Le peintre de batailles

Le Quai du polar de Lyon – où j’étais ce week-end –, propose des rencontres très originales comme celle au cours de laquelle un auteur est sollicité pour commenter une œuvre des collections du Musée des Beaux-arts de Lyon.

L’écrivain espagnol, Arturo Pérez Reverte, avait choisi Episode de la campagne de Russie, un tableau de Nicolas-Toussaint Charlet (1792-1845), daté de 1836. Cette huile sur toile de 192 × 295 cm est l’une des rares peintures de Charlet qui se consacrait avant tout à la lithographie. Il est l’un des principaux créateurs de la légende napoléonienne dans le domaine de l’illustration et il a créé une iconographie  qui contribuera largement à ancrer cette légende dans l’imaginaire collectif. Le tableau, très tourmenté, montre une colonne de soldats français décimée pendant la retraite de 1812 après le siège de Moscou. Le paysage est désolé, gelé, dans les tons gris et noirs, à la façon de l’époque d’évoquer les paysages de Russie, sombre puisque la nature devait renforcer le sens de l’œuvre. L’histoire rapporte que plus de 300 000 soldats seraient morts pendant cet épisode des guerres de Napoléon. Ils sont ici représentés par les corps pressés les uns sur les autres et les débris qui jonchent le sol. Mais contrairement à son habitude, Charlet peint aussi ici un tableau « à charge » dans lequel il n’occulte pas les exactions commises par les troupes françaises sur la population indigène, comme le meurtre d’un pope bientôt dépouillé de ses attributs en or. La figure de Napoléon (ou de l’un de ses généraux) est floue et posée dans le coin inférieur droit du tableau hors de toute position centrale. Il n’y a plus de commandement, en réalité.

Pour expliquer son choix, Pérez Reverte évoque des réminiscences de l’enfance. Un de ses aïeux, un Français qui avait combattu dans l’armée napoléonienne, s’était installé en Espagne, à Cartagena, une ville côtière proche de Murcie. Dans la maison familiale, on conservait pieusement des diplômes, médailles et autres souvenirs guerriers de l’aïeul et l’on pouvait voir des lithographies de Charlet illustrant différentes campagnes de Napoléon. Ces tableaux impressionnaient beaucoup le jeune Arturo, féru aussi des romans de Victor Hugo et d’Erckmann-Chatrian ou de tout récit traitant des aventures napoléoniennes.

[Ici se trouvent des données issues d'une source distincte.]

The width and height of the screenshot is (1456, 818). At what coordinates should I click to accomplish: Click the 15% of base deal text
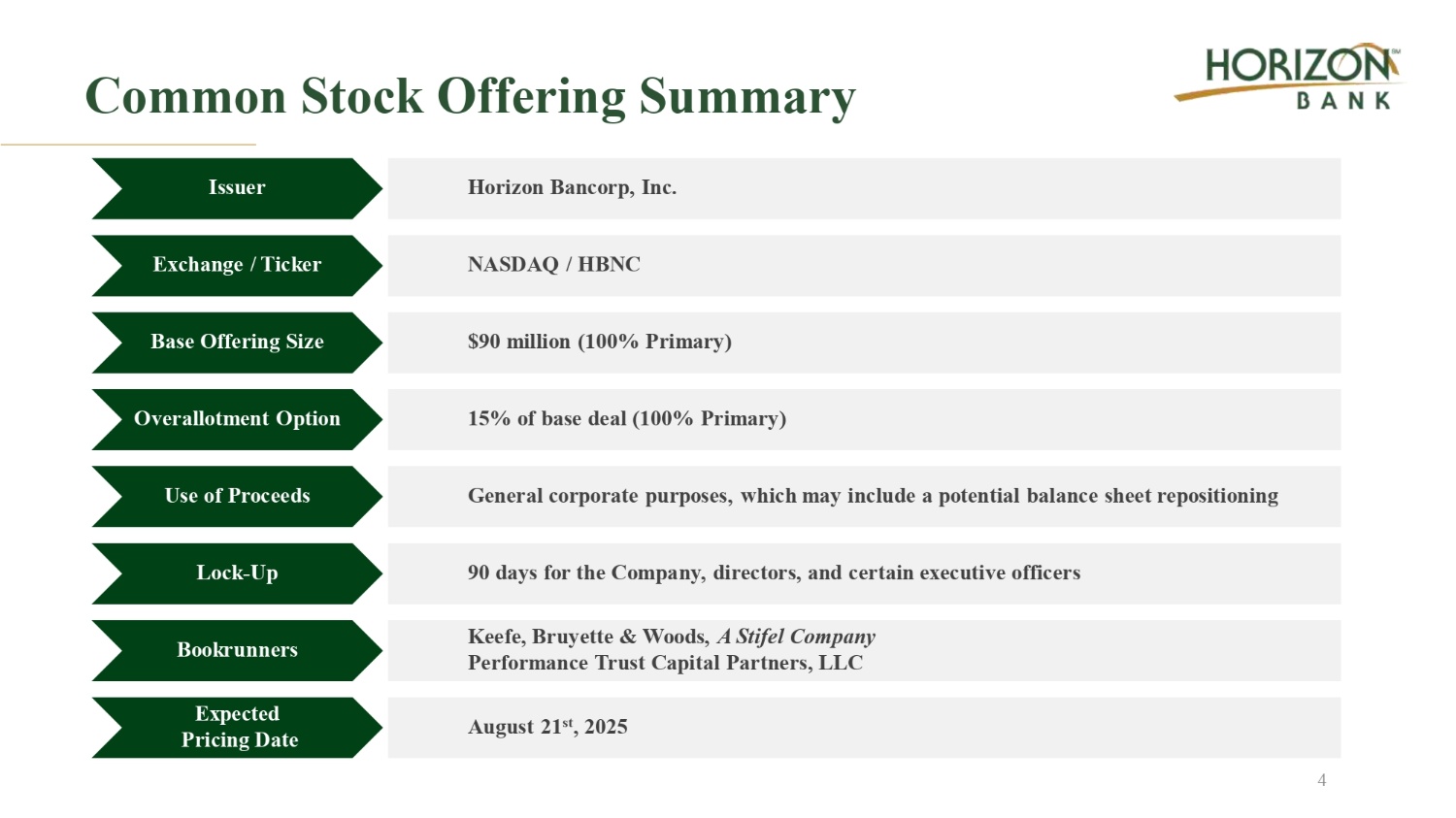coord(626,419)
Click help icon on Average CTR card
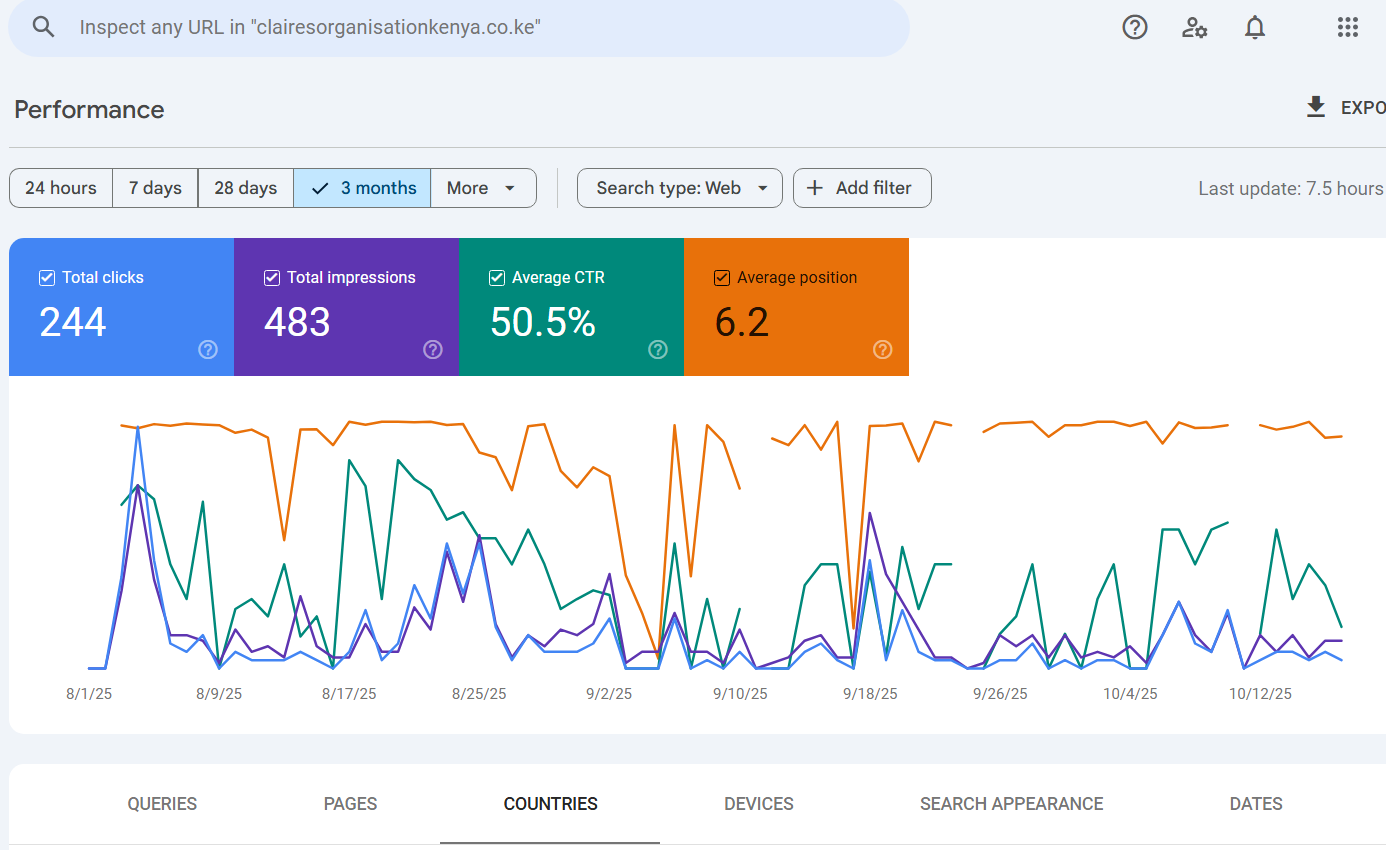This screenshot has width=1386, height=850. tap(658, 349)
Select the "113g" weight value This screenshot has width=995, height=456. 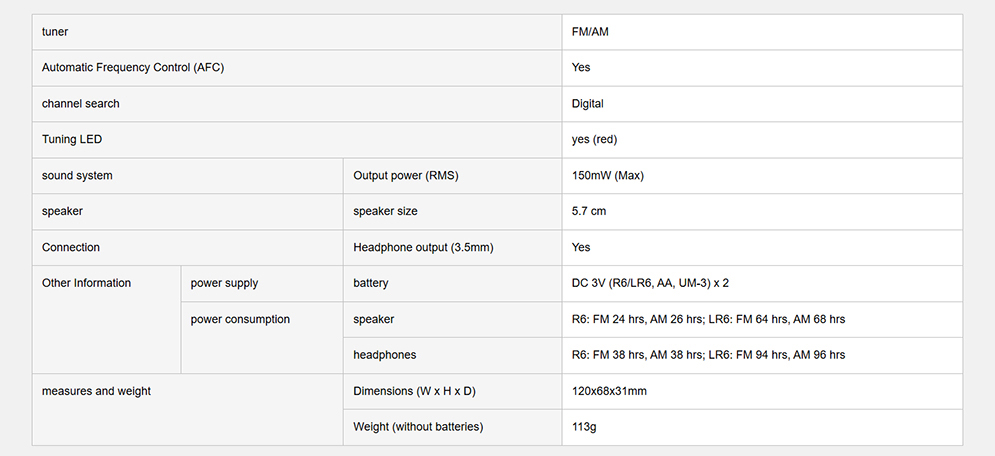tap(585, 428)
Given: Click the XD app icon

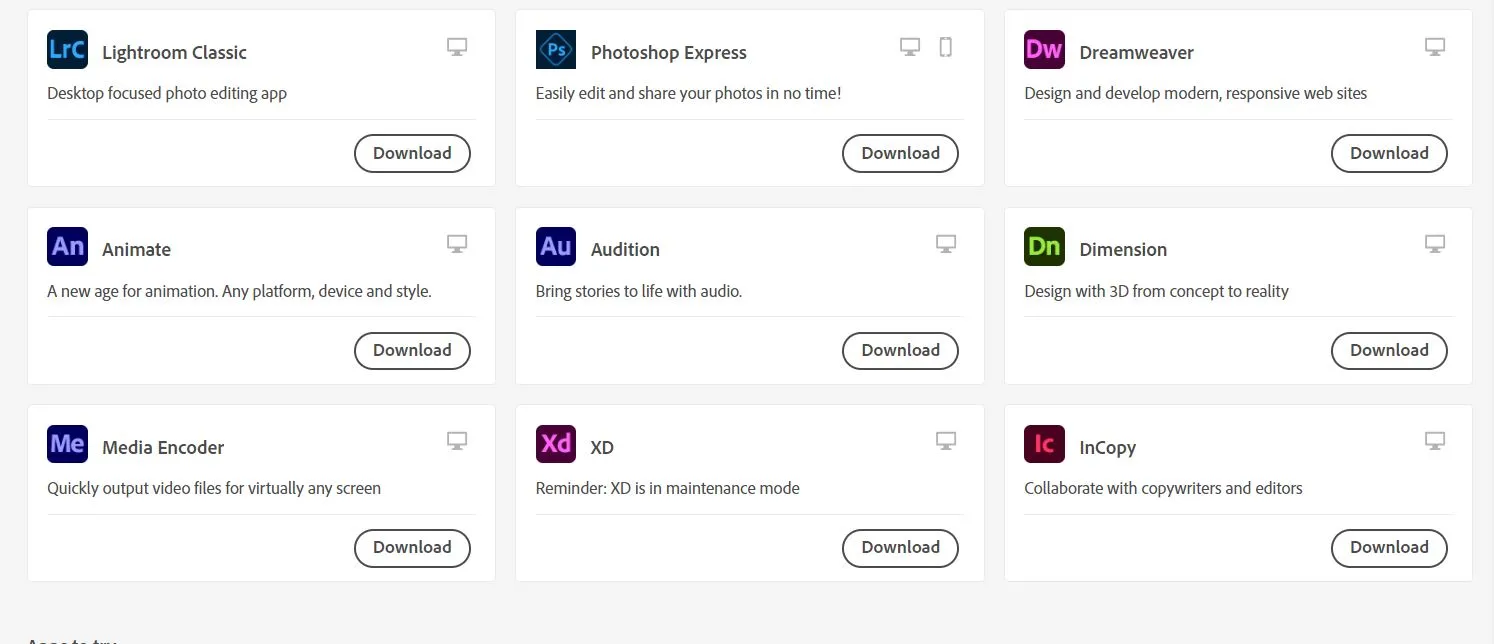Looking at the screenshot, I should click(x=556, y=444).

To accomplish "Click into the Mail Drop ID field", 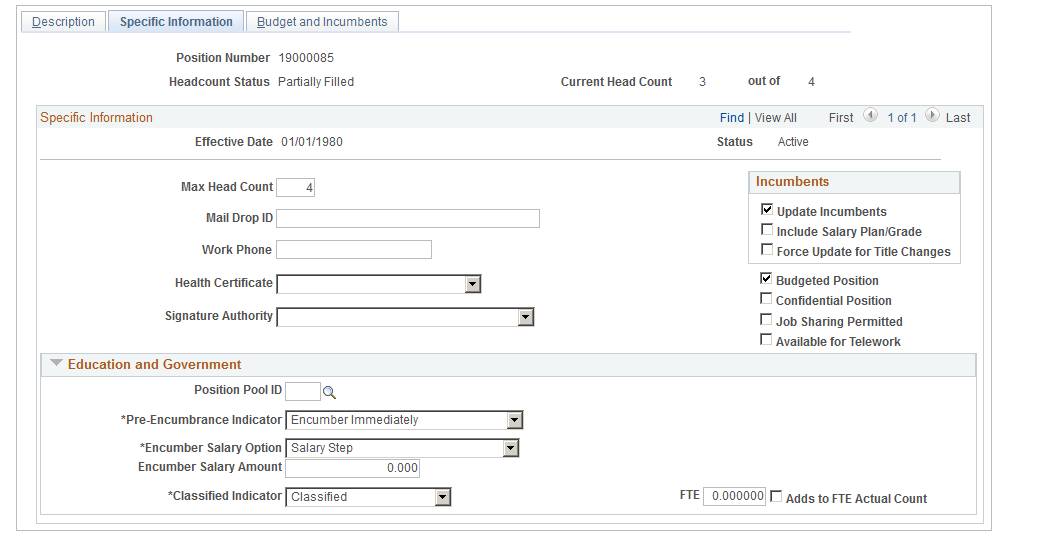I will 408,219.
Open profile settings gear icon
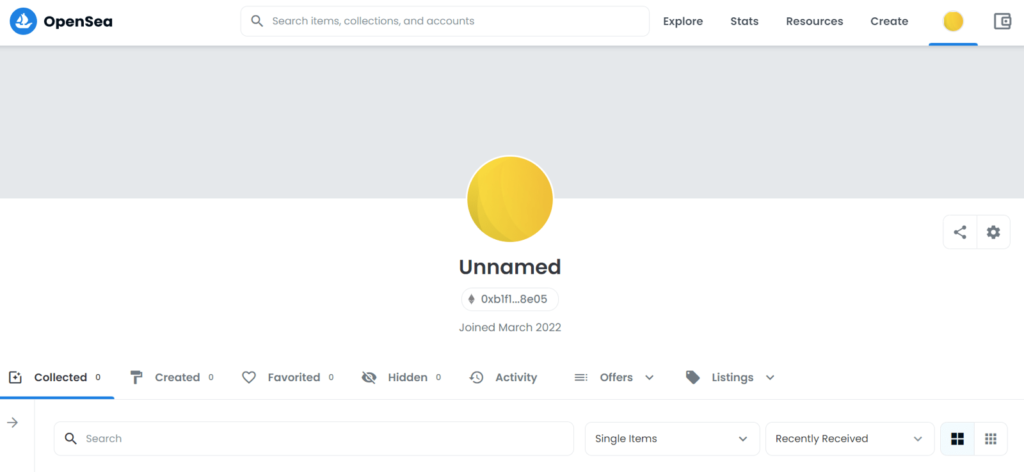 (993, 232)
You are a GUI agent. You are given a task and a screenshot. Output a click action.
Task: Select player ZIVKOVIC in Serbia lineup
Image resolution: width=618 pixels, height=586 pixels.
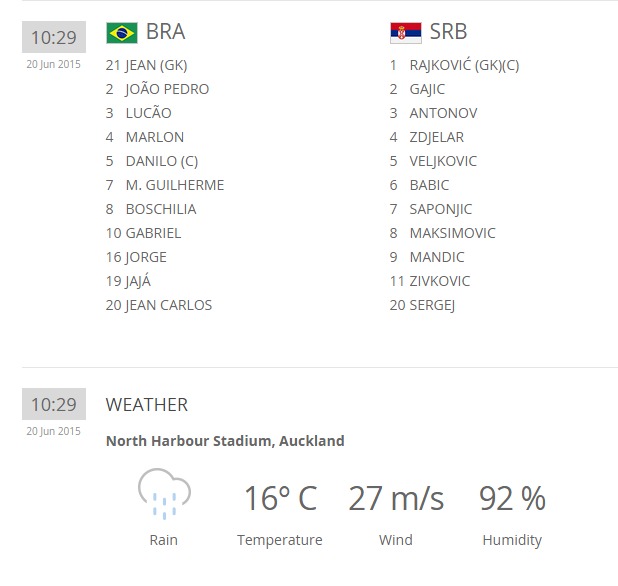point(439,281)
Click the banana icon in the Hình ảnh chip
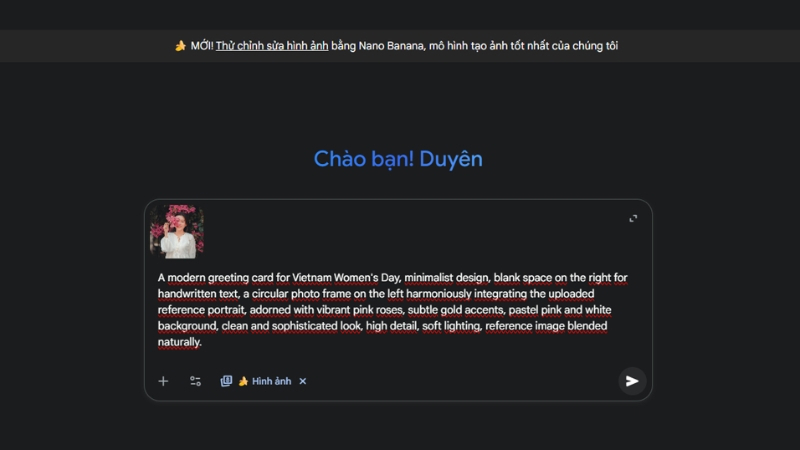 [243, 381]
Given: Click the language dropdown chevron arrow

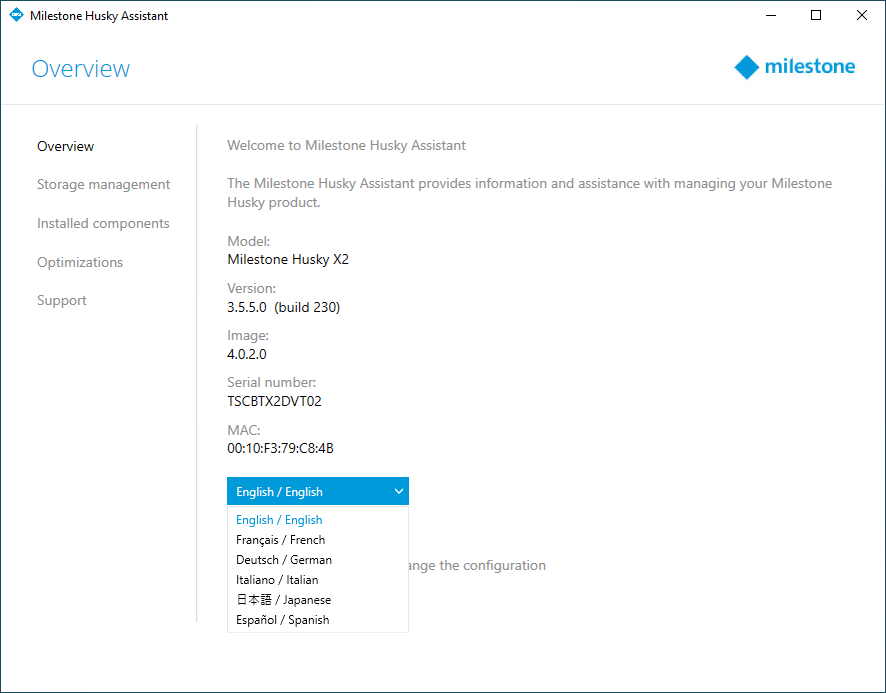Looking at the screenshot, I should (398, 491).
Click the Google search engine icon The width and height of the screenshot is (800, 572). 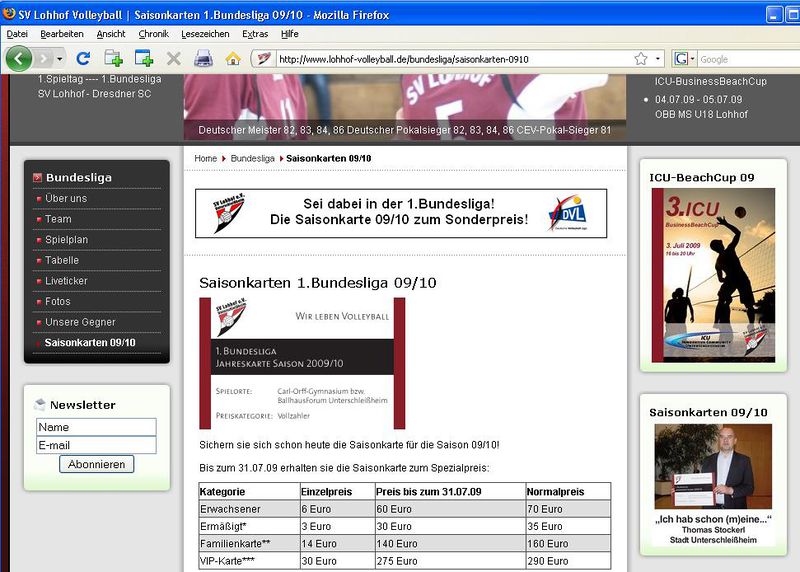click(682, 59)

Il y avait donc, dans la mémoire familiale, une sorte de tradition guerrière de l’héroïsme qui, aux dires de l’auteur, n’a pas été sans conséquence sur sa vie et a notamment dirigé son choix de devenir grand reporter et photographe de guerre. Pendant une vingtaine d’années, en effet, Perez Reverte a couvert les conflits armés dans le monde entier, pour la presse écrite, la télévision TVE ou la radio. Entre la guerre du Liban et celle de Bosnie, il en aura vécu et photographié des dizaines parmi lesquelles les guerres d’Érythrée, des Malouines,  du Salvador, du Nicaragua, la première guerre du Golfe ou la guerre en Croatie. Et s’il a tenu 20 ans c’est, dit-il, grâce aux livres qu’il emportait dans son sac à dos. Grâce aux mots.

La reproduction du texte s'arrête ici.